AVAILABLE DATA
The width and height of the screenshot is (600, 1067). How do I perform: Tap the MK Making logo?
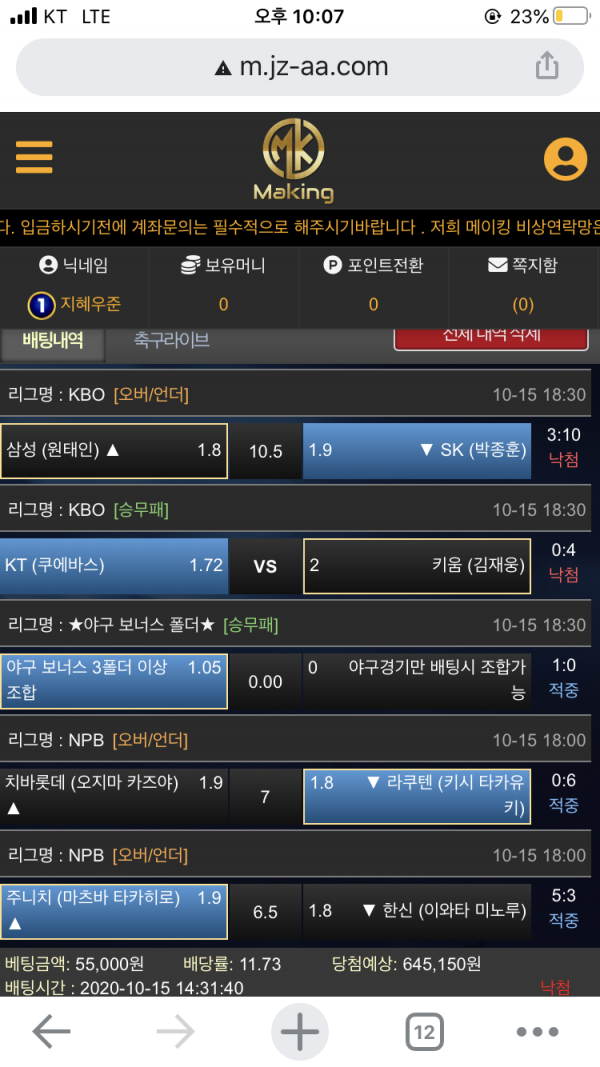[293, 161]
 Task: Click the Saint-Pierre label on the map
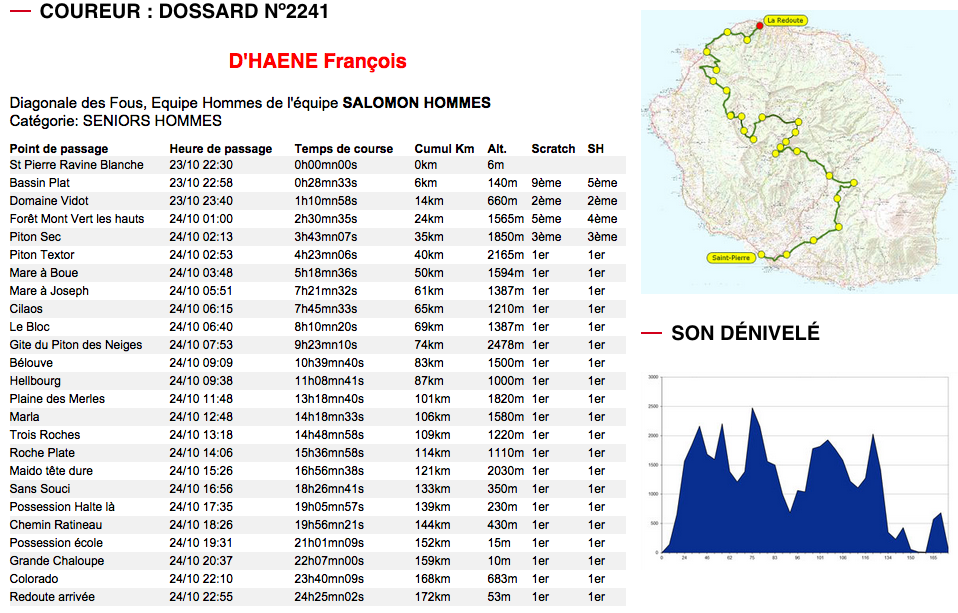(730, 258)
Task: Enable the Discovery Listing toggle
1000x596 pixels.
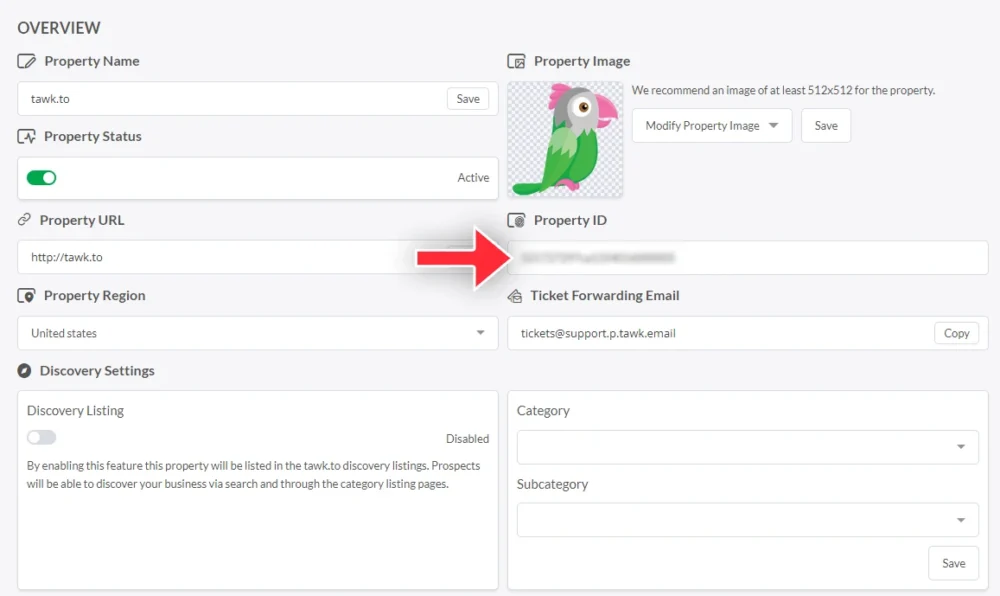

WHAT YOU HAVE TO DO
The expected answer is the line with "Task: Enable the Discovery Listing toggle" followed by every remaining line of the listing, each restated exactly, with all pictures dropped.

REPLY TO THE TASK
Task: Enable the Discovery Listing toggle
1000x596 pixels.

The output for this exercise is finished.